From the entries below, gather each line containing the word "Facebook".
————
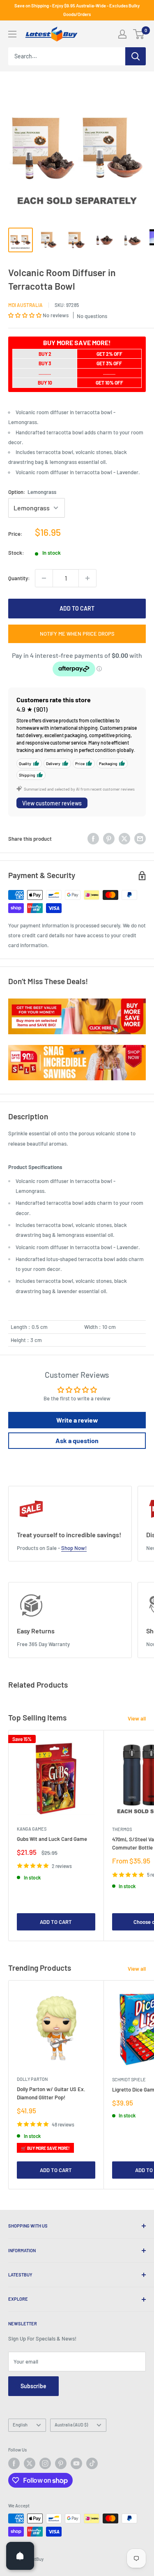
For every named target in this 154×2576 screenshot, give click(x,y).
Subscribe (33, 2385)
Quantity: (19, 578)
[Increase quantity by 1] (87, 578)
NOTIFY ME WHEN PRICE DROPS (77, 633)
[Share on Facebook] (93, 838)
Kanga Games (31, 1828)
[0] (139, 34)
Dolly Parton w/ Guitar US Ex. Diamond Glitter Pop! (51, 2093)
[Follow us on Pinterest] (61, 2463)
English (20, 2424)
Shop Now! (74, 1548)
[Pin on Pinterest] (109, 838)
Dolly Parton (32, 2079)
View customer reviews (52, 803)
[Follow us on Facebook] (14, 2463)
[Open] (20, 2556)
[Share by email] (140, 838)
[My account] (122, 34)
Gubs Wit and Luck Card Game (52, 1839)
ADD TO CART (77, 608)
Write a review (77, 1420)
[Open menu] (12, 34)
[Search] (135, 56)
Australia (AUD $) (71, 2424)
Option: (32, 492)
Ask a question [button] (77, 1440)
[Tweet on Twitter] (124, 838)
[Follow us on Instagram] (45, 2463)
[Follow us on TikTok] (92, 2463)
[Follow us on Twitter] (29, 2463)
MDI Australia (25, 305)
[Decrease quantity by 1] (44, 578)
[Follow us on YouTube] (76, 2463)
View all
————
→ **TASK ANSWER**:
[Share on Facebook] (93, 838)
[Follow us on Facebook] (14, 2463)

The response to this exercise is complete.